■ **Quoted text**
Giovanni Verga
Giovanni Verga; drawing by David Levine

By the end of his short story titled simply “Malaria,” Giovanni Verga has reduced his protagonist to the nadir of absolute misery. The innkeeper Carmine, known as “Killwife,” because his four wives and all his five children have succumbed to malaria, has himself managed to survive, but barely. Broken in body and spirit, he drags listlessly about; his inn, buried deep in the fever-ridden fields of eastern Sicily, attracts no customers. After fifty-seven years in it, he is turned out, and continues to exist only by getting a job as a crossing-guard by the new railroad. There—in the old but still vital Lawrence translation—

he saw twice a day the long line of carriages crowded with people pass by; the jolly companies of shooters spreading across the plains; sometimes a peasant lad playing the accordion with his head bent, bunched up on the seat of a third-class compartment; the beautiful ladies who looked out of the windows with their heads swathed in a veil; the silver and the tarnished steel of the bags and valises which shone under the polished lamps; the high stuffed seat-backs with their crochet-work covers. Ah, how lovely it must be travelling in there, snatching a wink of sleep! It was as if a piece of a city were sliding past, with the lit-up streets and the glittering shops. Then the train lost itself in the vast mist of the evening, and the poor fellow, taking off his shoes for a moment, and sitting on the bench, muttered, “Ah! for that lot there isn’t any malaria.”

The scene is a miniature of nineteenth-century Sicily, and of Verga’s Sicily in particular. The fabled Mediterranean island vied with that of Ireland for the title of most miserable and poverty-ridden land in Europe. Its peasant population was suffering, like that of Ireland, the worst fate they could possibly imagine—its members were being driven from their farms and hearths. The strong went into exile on the mainland or overseas; the weak died in the nearest ditch. And meanwhile the glittering engine of European progress rushed by, roaring with impatience to bring affluent idlers from one amusement to the next. The scene is typical of Verga in its strong sense of social protest; it is typical also in the weak gestuke of resignation with which it concludes.

Verga is not exactly a novelty on the 1984 literary scene. Born in 1840, he lived till 1922. His two major novels date from 1881 and 1889, and both were translated into English—the first (I Malavoglia) early but badly in 1890, the second (Mastro-Don Gesualdo) not until 1923, but then very well indeed, by D. H. Lawrence. In addition, Lawrence translated two collections of short stories, Vita deicampi and Novelle rusticane (“Malaria” comes from the latter), and, in 1890, the lead story of Vita dei campi was converted to a popular opera, Cavalleria rusticana, with music by Pietro Mascagni. Thus much of Verga’s work has been available to an English-speaking audience for a long time; and the verdict is thoroughly favorable. “The greatest Italian novelist after Manzoni” has been the common twentieth-century judgment; and if this ranks him only above Fogazzaro, D’Annunzio, and various epigones of Manzoni—if, in short, the field of the Italian novel is not thick with masterpieces of the first rank—Verga’s is nonetheless an authentic European reputation, and his books deserve to stand on the same shelf with those of Balzac and Hardy.

■ **Data excerpts**

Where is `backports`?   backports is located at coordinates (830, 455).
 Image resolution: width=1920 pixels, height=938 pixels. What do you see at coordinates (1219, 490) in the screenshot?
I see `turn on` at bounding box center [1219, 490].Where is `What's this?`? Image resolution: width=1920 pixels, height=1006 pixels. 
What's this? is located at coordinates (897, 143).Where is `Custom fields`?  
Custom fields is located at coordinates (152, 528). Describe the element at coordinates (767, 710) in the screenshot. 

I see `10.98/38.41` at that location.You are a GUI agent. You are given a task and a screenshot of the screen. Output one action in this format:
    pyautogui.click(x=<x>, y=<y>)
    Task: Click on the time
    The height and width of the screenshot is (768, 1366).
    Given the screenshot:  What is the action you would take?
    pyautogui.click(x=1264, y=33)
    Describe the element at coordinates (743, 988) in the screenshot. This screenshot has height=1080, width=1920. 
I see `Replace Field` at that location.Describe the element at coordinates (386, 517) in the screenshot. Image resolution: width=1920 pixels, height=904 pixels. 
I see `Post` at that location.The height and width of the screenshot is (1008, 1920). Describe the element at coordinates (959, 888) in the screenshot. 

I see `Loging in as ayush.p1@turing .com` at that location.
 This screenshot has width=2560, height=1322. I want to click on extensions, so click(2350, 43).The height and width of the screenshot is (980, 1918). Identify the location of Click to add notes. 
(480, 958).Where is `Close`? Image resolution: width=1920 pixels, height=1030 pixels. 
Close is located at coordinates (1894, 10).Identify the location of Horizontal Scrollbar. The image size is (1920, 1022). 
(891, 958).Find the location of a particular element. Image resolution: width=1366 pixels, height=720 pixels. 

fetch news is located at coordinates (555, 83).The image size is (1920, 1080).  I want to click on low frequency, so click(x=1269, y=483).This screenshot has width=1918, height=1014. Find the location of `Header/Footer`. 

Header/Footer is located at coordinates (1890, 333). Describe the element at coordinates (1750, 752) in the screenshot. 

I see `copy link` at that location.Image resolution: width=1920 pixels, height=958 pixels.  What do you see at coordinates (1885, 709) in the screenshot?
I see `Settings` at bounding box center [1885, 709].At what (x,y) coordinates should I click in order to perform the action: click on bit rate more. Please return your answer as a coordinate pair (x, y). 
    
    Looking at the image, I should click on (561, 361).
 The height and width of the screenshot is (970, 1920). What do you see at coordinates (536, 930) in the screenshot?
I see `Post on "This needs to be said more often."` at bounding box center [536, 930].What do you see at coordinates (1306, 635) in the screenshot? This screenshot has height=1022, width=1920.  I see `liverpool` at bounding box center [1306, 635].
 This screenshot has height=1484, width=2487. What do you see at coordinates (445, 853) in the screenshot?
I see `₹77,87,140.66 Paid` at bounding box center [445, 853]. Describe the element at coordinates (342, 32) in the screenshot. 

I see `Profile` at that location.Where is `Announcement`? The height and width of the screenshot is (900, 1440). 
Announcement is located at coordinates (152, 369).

■ **Exercise description**
Please go on with the essay on Giovanni Verga from the point where it stops. The records have nothing to do with the essay on Giovanni Verga.

■ **Reply**
About the man who in a life of more than eighty years enjoyed little more than a decade of supreme achievement, we know (by his deliberate choice) almost nothing. He was so little interested in himself that he did not know the date of his birth; so secretive that when, during the early 1870s, he formed part of a literary-journalistic circle in Milan, and it was a question of each man ordering his meal in a restaurant, Verga would not speak aloud—the waiter must come, bend over him, and receive his instructions in a whisper.

The broad facts are not altogether obscure. He was born at Catania, Sicily, eldest son of a titled family with properties around Vizzini, an inland hill town near the southern tip of the island. (But neither the title nor the properties amounted to a great deal—the baroness Rubiera of Mastro-Don Gesualdo may represent the kind of upper class into which Verga was born.) The boy’s local schooling, such as it was, ended in 1861, and in 1865 he went to Florence as a journalist, perhaps in part as a result of the love affair described mistily in “Across the Sea.” There were a couple of other romantic connections, more or less discreet, in the course of his life, but he never married.

During the 1870s, he moved to Milan and wrote a series of novels, never translated into English, dealing with social intrigue in bourgeois circles after the manner of the French psychological novel, then much in vogue. What caused him to break off with this sort of fiction and embark on the fiercely realistic and brutally concise stories of Sicilian life that made his literary reputation, has been the subject of much critical discussion. Verga himself said that he had run across a ship captain’s account of a voyage, so stripped and uncluttered that it revealed to him in a flash the sort of thing he had long been wanting, subconsciously, to write. Others trace, in what have been called his “society” novels, a latent strain of resentment and dissatisfaction at the values implicit in conventional “success”; and this could have led to a sharp revulsion. Still others deny that in the shift from a setting among northern gentry to one among the most wretched of Sicilian peasants, any major spiritual revolution was involved at all. In both milieus, human beings are betrayed by their own strivings to the working of an all-powerful and malignant destiny.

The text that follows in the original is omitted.